2025.4.7
村上春樹に毒づきながら白湯を飲む。それが私の「朝活」です!【爪切男『午前三時の化粧水』一部試し読み】
村上春樹という存在がいなければ、「白湯」に興味を持つことはなかった。
「朝活」と称し、起き抜けに一杯の白湯をキメるようになってから1ヶ月、目に見えて何が変わったというような明確な効果はまだ出ていないものの、体調がすこぶる良いことだけは間違いない。
朝は白湯、日中はルイボスティー、夜は養命酒で締めるという黄金のローテーションが完成された今、私はどれだけ健康になってしまうのか。自分が少し怖くなる。
そんな白湯が、思いも寄らぬ副産物を生活にもたらしてくれた。それは、何も考えずにボ〜っとできる「無の時間」である。やかんの中を覗き込み、お湯がグツグツと沸騰する様子を無心で眺めるひととき。沸騰したお湯が適温に下がるまでのんびり待ち続けるひととき。瞑想のような高尚なものではなく、だらしなくボ〜っと脱力するだけの時間。
中年期を迎え、人生の残りが少なくなってきたと急に焦り出し、アレもコレもやらねばと張り切る人がいる。それも悪くはないが、あらゆる責任、組織、家族、社会から解き放たれ、ただただボ〜っと呆けるだけの時間を一日のどこかで作ることも大切ではないか。お湯が沸騰する百度の熱量で太く短く生きるより、白湯のように適度に冷ました生温い熱量で、私は長生きしたい。
しかし考えてみると、村上春樹という存在がいなければ、 「朝活」ひいては「白湯」に興味を持つことはなかった。世界的作家・村上春樹の偉大さに改めて敬服すると共に、再び「サンキュー春樹!」と言わざるを得ない。

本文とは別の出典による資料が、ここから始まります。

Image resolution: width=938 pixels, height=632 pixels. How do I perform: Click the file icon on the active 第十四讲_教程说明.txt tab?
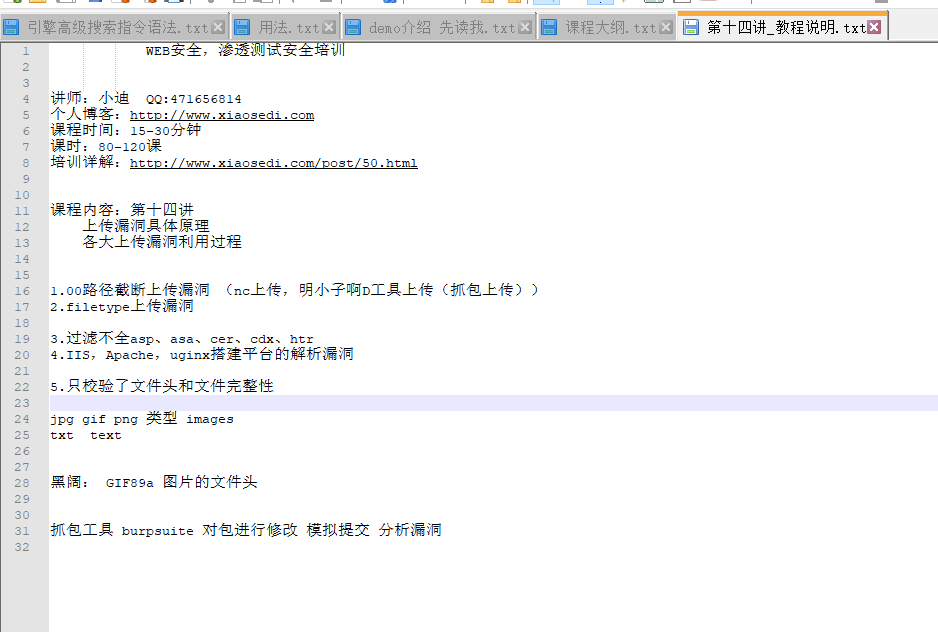692,29
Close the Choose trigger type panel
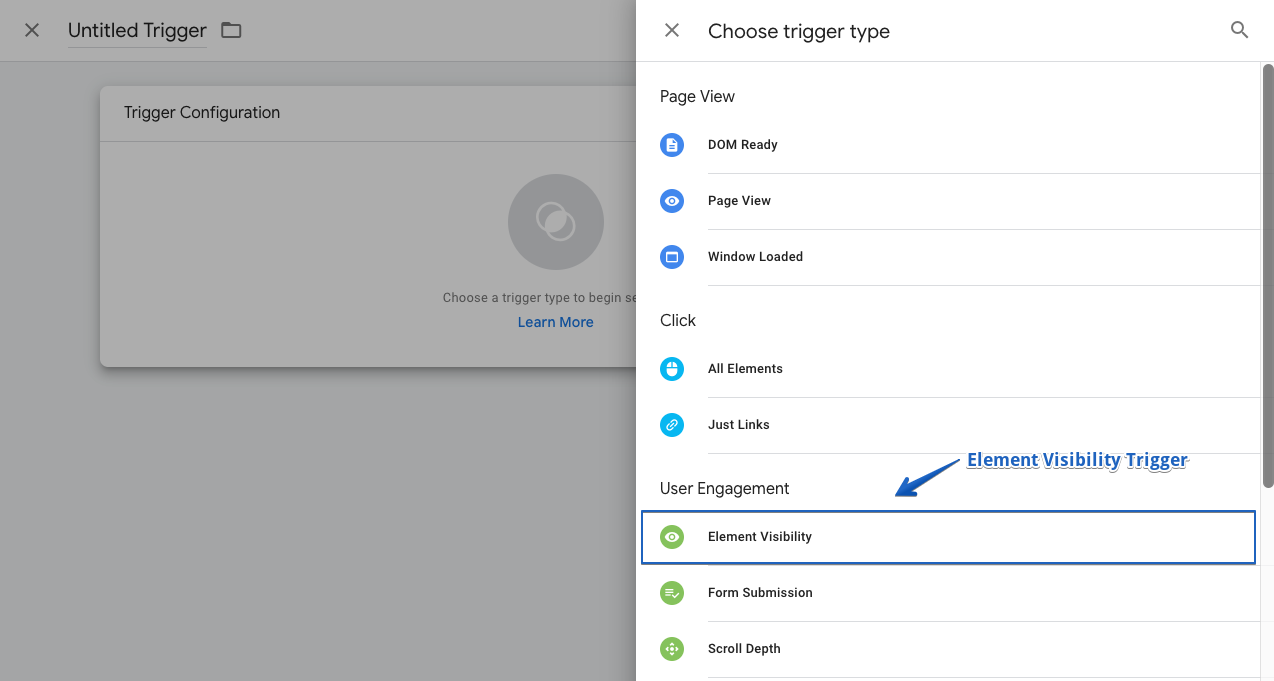 point(672,30)
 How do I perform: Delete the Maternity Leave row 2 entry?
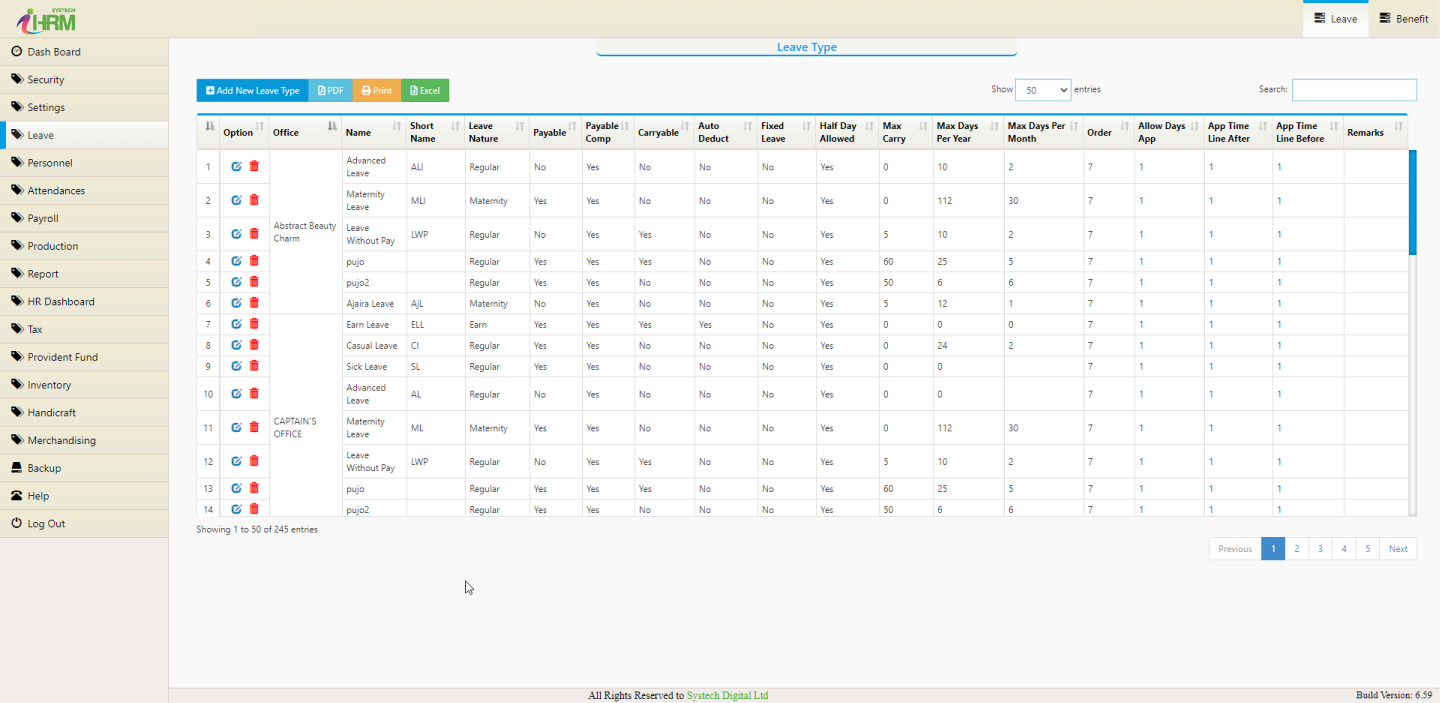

とすれば、村上春樹の著作の中には、私の人生に必要な金言がまだまだ眠っているのかもしれない。そう思って手に取った『走ることについて語るときに僕の語ること』という本の中に、こんな一文を見つけた。
〝これからの長い人生を小説家として送っていくつもりなら、体力を維持しつつ、体重を適正に保つための方法を見つけなくてはならない〞
なんと耳の痛いお言葉か。おい、春樹、こん畜生が、お前まで適正体重なんて言うのかよ。
今に見ていろ、村上春樹。あなたのような文才はないけれど、あなたよりも可愛くてお肌ツヤツヤのおじさんに俺はなる。春樹よ、お前も白湯を飲め。もう飲んでたらごめんなさい。
「四月から日本の朝が変わります!」
TVに映る朝の情報新番組のMCが元気一杯に声を張り上げる。
私は知っている。
日本の朝はそう簡単には変わらないが、自分の朝は自分で簡単に変えられる。一杯の白湯が私の朝を変えてくれたように。